Nitric oxide synthase inhibitors attenuate human monocyte chemotaxis in vitro

Abstract

Nitric oxide synthase (NOS) inhibitors have been shown to modulate neutrophil migration. We hypothesized that the NOS inhibitors N^G-monomethyl-L- arginine (L-NMMA), N^G-nitro-L-arginine methyl ester (L-NAME), and L-canavanine (L-CAN) also modulate human peripheral blood monocyte chemotaxis. To test this hypothesis, monocyte chemotaxis toward formylmethionyl- leucyl-phenylalanine (fMLP) was assessed using a modified blindwell chemotaxis chamber technique.

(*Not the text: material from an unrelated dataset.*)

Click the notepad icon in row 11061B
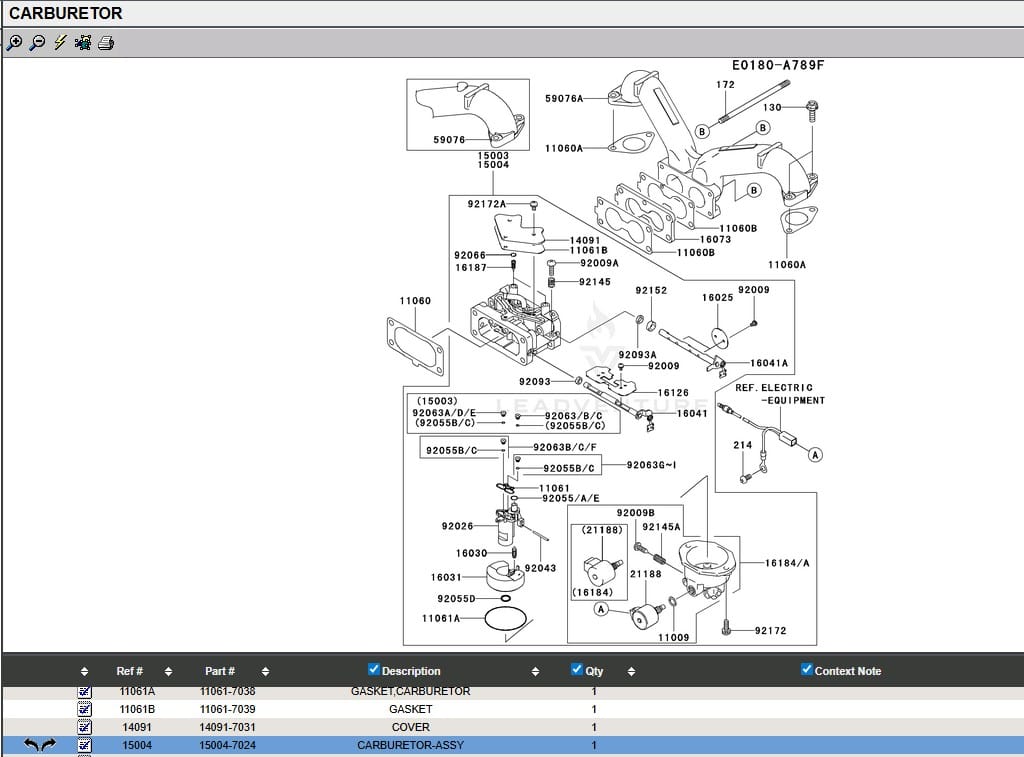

L- NMMA and L-NAME, but not D-NMMA or L-CAN, significantly attenuated fMLP-induced monocyte chemotaxis (P < .05). L-Arginine and sodium nitroprusside, but not D-arginine, reversed NOS inhibitor-induced responses. Dibutryl cyclic guanyl monophosphate (cGMP) attenuated the inhibitory effects of L-NMMA on monocyte chemotaxis (P < .05). Finally, fMLP increased cGMP generation by monocytes, which was significantly attenuated by L-NMMA (P < .05). These data indicate that the L-arginine/NO biosynthetic pathway regulates human monocyte chemotaxis in vitro.